**DIRECTIONS FOR THIS TASK**
From the listing below, pull out all lines with "trash" in them.

**TASK INPUTS**

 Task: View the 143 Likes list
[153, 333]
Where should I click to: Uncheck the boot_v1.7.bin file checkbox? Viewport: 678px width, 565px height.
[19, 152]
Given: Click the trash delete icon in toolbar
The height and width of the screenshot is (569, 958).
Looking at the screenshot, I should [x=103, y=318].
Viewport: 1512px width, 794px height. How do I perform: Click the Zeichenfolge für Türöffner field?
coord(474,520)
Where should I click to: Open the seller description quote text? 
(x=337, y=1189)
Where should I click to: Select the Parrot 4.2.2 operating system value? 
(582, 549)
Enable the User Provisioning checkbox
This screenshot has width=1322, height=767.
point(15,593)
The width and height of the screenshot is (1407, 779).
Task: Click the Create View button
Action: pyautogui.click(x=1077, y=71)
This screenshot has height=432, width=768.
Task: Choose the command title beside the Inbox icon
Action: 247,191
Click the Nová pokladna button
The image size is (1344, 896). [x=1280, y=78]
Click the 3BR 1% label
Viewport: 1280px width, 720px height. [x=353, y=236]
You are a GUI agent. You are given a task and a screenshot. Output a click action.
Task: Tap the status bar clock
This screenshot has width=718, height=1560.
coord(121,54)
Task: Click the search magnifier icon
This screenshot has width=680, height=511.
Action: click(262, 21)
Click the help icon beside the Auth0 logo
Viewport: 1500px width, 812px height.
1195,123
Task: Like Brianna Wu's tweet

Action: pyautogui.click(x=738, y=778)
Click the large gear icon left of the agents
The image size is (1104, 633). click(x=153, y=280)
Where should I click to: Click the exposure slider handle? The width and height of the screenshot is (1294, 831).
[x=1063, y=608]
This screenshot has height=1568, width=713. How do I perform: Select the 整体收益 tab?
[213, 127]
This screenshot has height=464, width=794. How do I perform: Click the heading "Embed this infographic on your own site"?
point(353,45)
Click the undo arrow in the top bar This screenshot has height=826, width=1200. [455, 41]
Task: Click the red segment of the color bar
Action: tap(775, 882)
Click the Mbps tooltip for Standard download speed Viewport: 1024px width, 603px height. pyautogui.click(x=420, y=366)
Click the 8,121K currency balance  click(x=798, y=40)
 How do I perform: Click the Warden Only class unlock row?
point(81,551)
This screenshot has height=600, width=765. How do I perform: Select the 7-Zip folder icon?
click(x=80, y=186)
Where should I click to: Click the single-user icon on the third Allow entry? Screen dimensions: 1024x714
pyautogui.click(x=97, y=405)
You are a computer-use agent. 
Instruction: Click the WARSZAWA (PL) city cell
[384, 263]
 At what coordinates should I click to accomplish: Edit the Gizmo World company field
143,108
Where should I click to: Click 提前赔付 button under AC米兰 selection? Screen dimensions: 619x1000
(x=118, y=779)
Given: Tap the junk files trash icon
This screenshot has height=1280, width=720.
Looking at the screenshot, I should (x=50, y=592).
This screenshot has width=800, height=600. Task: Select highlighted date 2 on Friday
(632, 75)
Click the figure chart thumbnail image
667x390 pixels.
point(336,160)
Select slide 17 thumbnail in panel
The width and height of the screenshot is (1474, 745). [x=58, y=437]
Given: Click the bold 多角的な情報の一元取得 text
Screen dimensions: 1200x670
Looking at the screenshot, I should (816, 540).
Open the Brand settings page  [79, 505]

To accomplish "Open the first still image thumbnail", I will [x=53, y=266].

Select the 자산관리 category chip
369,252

**ANSWER TO THE PROBLEM**
Given: Click the trash delete icon in toolbar
Given: Tap the junk files trash icon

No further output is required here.